PokerTracker Online Poker Software Hacked
The news came from an unlikely source. An anti-malware software company discovered and wrote a detailed account of PokerTracker software being hacked.
PokerTracker is one of the best-known online poker software companies in the business. It launched in 2001 and quickly became a favorite tool for hold’em players during the poker boom.
As players took to the online tables in droves, they sought every edge they could get over their competition. PokerTracker’s software helped players analyze their own play and that of their opponents. It could be used for cash games, SNGs, or multi-table tournaments. And as the company grew, they expanded to Omaha as well as hold’em applications.
As HUDs like PokerTracker are banned on many sites in today’s online poker environment, they are not as popular as a decade ago. However, the company still holds information from former players. The database of poker players is likely fairly sizeable.
This makes a hack of PokerTracker even more concerning.
Initial Report by Malwarebytes
Malwarebytes produces anti-malware software. And in order to do so, the company employs researchers and stays on top of internet malware news. It posts on its Malwarebytes Labs blog.
That’s how the news was disseminated that PokerTracker had been hacked.
The news did not come from PokerTracker itself. In fact, the company has yet to even address the issue on social media.
How It Happened
Magecart is a group of credit card skimmers who browse the internet with malware and access databases to obtain customers’ credit card information.
As Malwarebytes researchers were monitoring Magecart activities, they came across a domain issue with PokerTracker 4 when Malwarebytes wanted to block a connection to the software application.
After analyzing the data and network traffic, they recognized attributes of a credit card skimmer.
It seems that the skimmer was customized specifically for the PokerTracker website. In fact, upon further investigation, they discovered yet another skimmer being used at PokerTracker. Researchers noted that it was possible because PokerTracker was running Drupal for its root domain and subdomain, and Drupal is “outdated and vulnerable.” That made it easily hacked.
And every time a player launched PokerTracker 4, the website that loaded was compromised. Even users that went directly to the PokerTracker website were exposed to the skimmer.
— Panorays (@panorays) August 26, 2019
Response from PokerTracker
Malwarebytes contacted the owners of PokerTracker. According to the Malwarebytes writer, PokerTracker “rapidly identified the issue and removed the offending Drupal module.” In addition, PokerTracker said they tightened their content security policy to help mitigate further attacks.
Within just a few days of the Malwarebytes blog post, Haley Hintze of Flushdraw was on the case.
Hintze noted that PokerTracker was interacting with customers on discussion forums but had yet to make an announcement about the hacking and any resulting credit card vulnerabilities for its customers.
PokerTracker Exec Confirms Credit-Card Hack Occurred at Start of 2019https://t.co/HYaZ1Jjq96
— Flushdraw (@FlushdrawPoker) August 27, 2019
More than one week later, there are still no statements on the PokerTracker website or social media accounts.
However, there was a post on the PokerTracker and TwoPlusTwo forums.
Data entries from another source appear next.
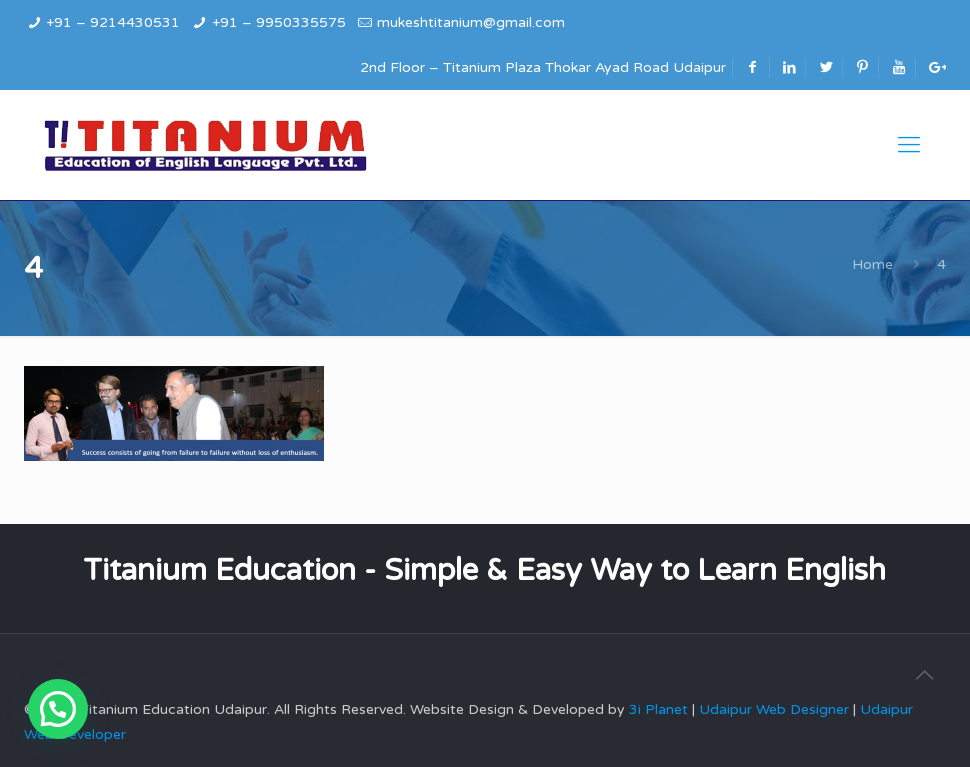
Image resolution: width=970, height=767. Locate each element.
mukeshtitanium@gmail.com (471, 22)
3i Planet (660, 709)
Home (872, 264)
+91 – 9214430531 (113, 22)
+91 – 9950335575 (279, 22)
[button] (58, 709)
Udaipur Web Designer (774, 709)
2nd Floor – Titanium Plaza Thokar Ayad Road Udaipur (543, 67)
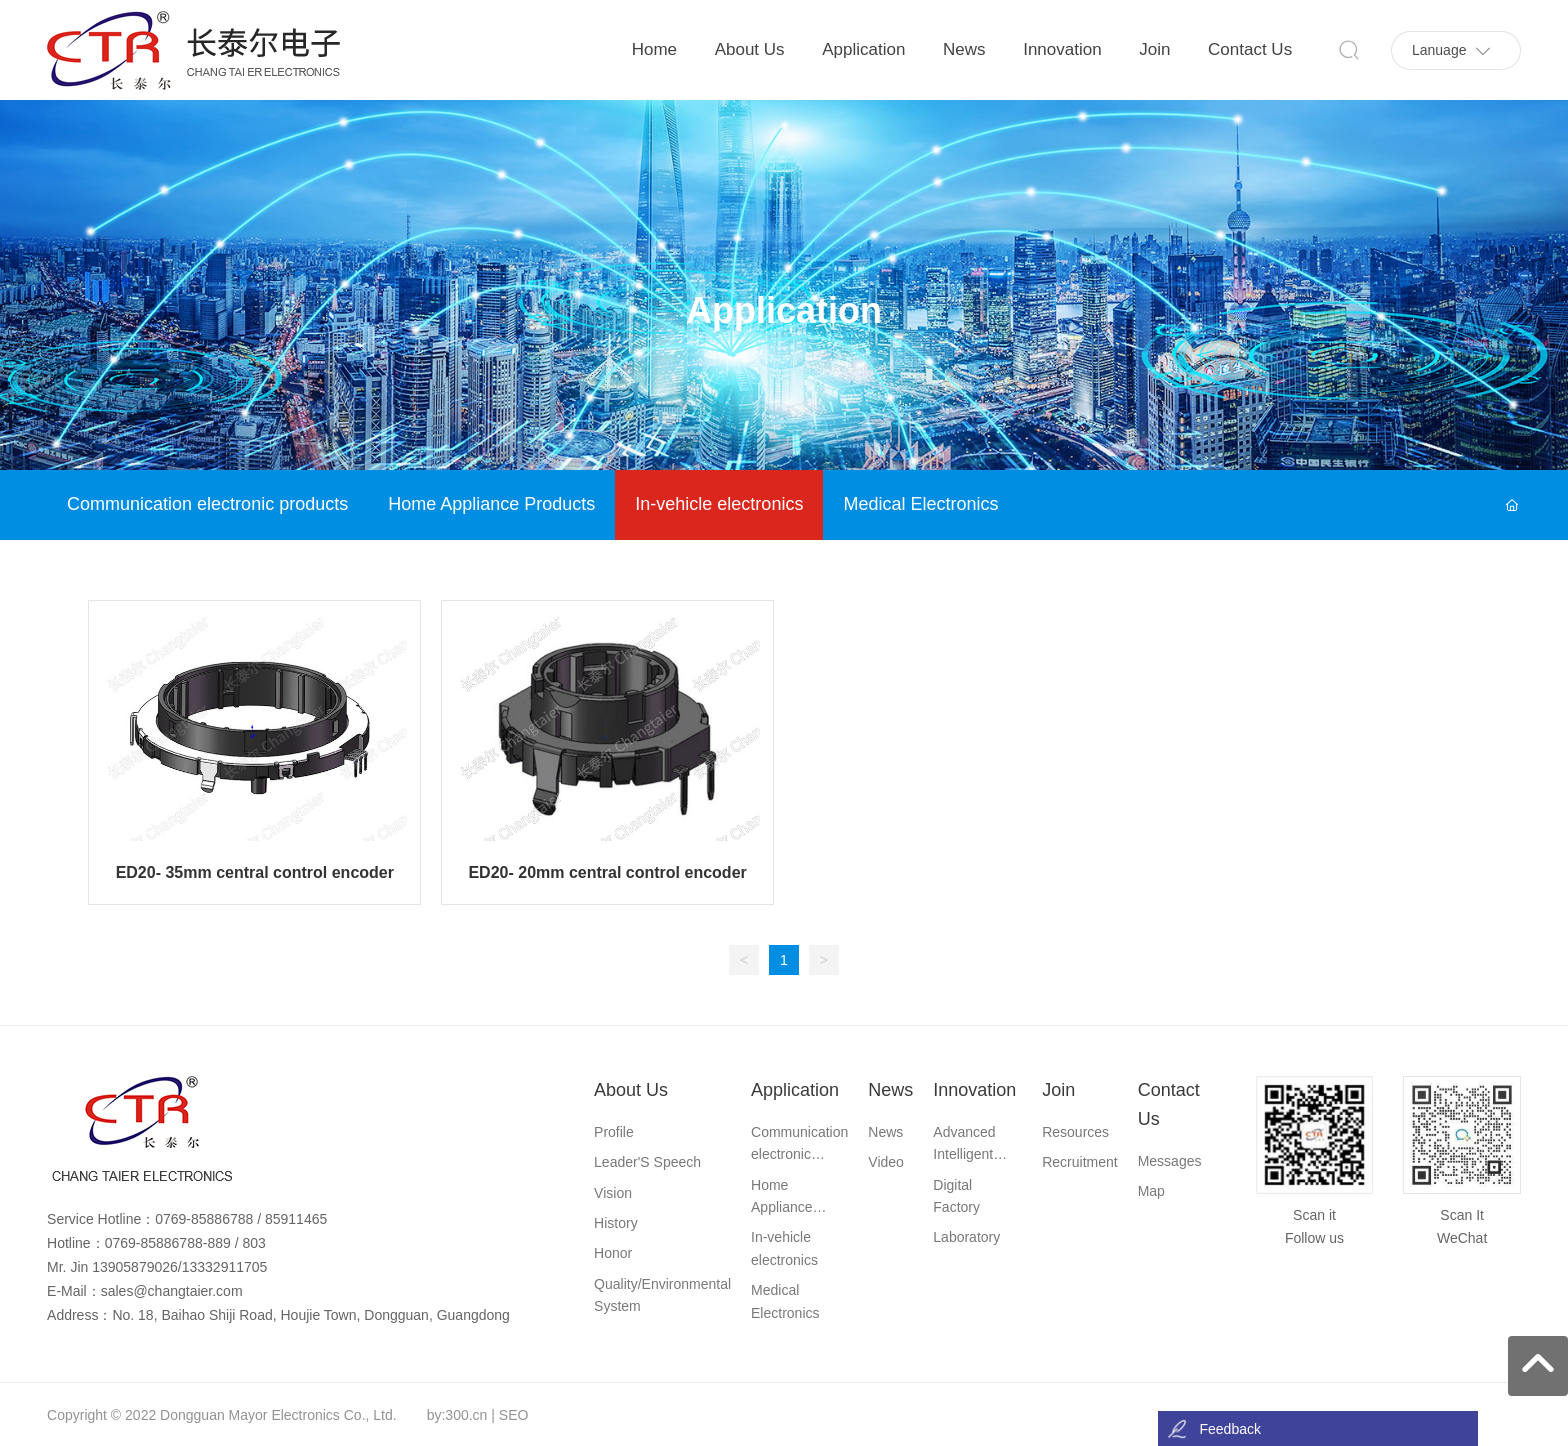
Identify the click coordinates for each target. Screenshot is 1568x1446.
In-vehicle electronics (719, 504)
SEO (514, 1415)
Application (784, 311)
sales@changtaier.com (172, 1291)
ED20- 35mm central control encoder (255, 872)
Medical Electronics (920, 504)
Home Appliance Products (491, 504)
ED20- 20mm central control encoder (607, 872)
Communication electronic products (207, 504)
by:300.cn (457, 1415)
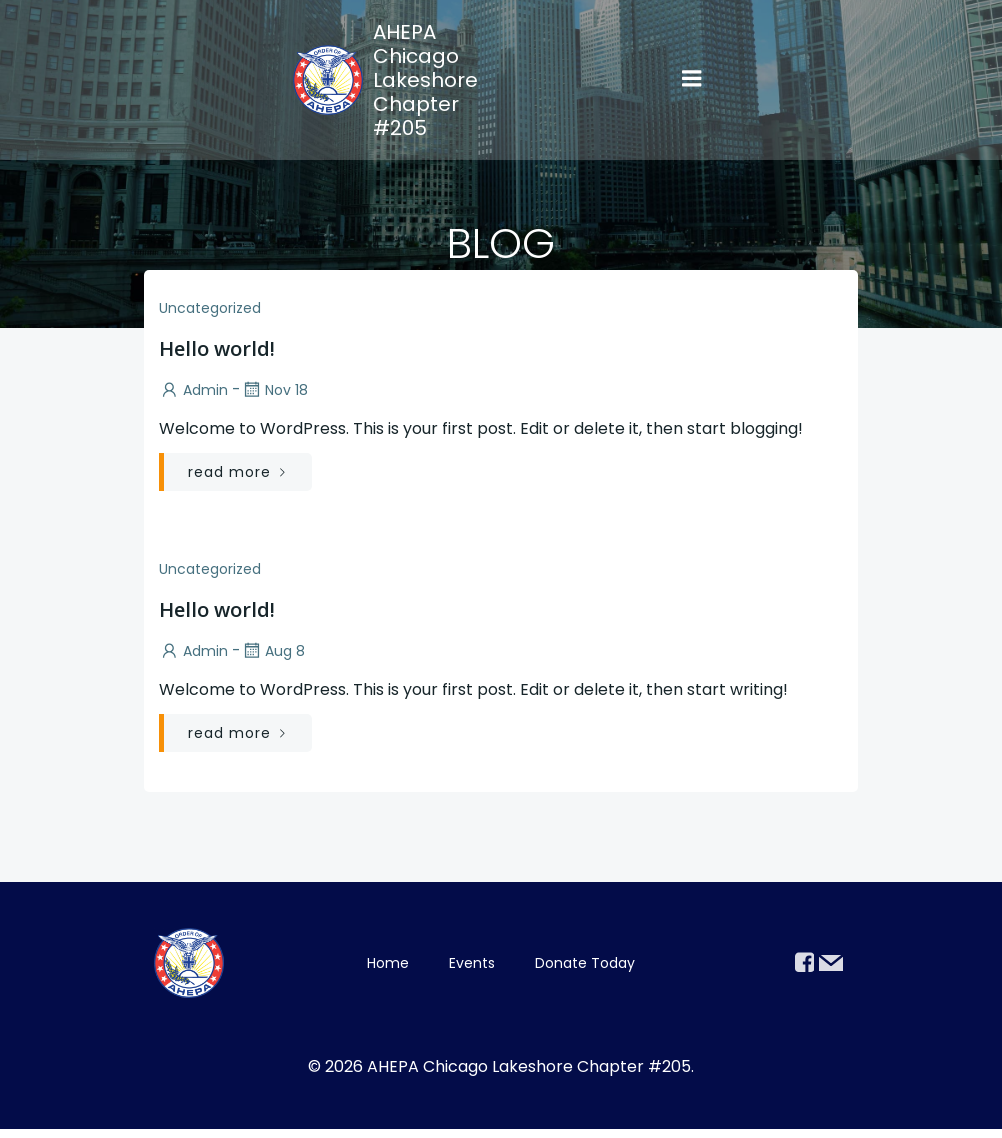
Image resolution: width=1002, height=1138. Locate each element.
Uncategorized (207, 308)
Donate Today (585, 967)
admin (190, 390)
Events (472, 967)
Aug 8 (270, 651)
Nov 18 (271, 390)
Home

It was from a person named Derek Charles, employed in some way by PokerTracker, it seems.
He confirmed that the Drupal module contained a “security vulnerability which allowed an attacker to inject an XSS attack into the footer of the PokerTracker website.” He noted that they disabled the module and took more steps to tighten security.
Ultimately, after internal research, PokerTracker did discover the following:
–The attack specifically targeted PokerTracker.
–The original attack took place between December 23, 2018, and January 2, 2019.
–Stolen credit card information seemed to be the goal, but PokerTracker cannot confirm or deny if the hackers were able to obtain any credit card or billing data.
–PokerTracker doesn’t save or store credit card or billing data on its servers. However, they estimate that “the number of affected customers is in the low thousands,” and those people are being notified.
–PokerTracker 4 has never been compromised.
–Customers are advised to change passwords, though PokerTracker does not believe usernames and passwords were stolen.
Ultimately, Charles did issue an apology.
“We regret that this incident has occurred and sincerely apologize that it has taken us three weeks to properly assess the score and severity of the damage to notify potentially affected customers. This is the first time that we have had a major security incident, and we have learned a lot during this process that we can improve upon.”
It should be noted that most companies that experience any kind of hacking or data compromise typically offer credit card protection services to their customers at no cost. PokerTracker has not offered any assistance except to advise that affected customers contact their credit card companies to report fraudulent charges.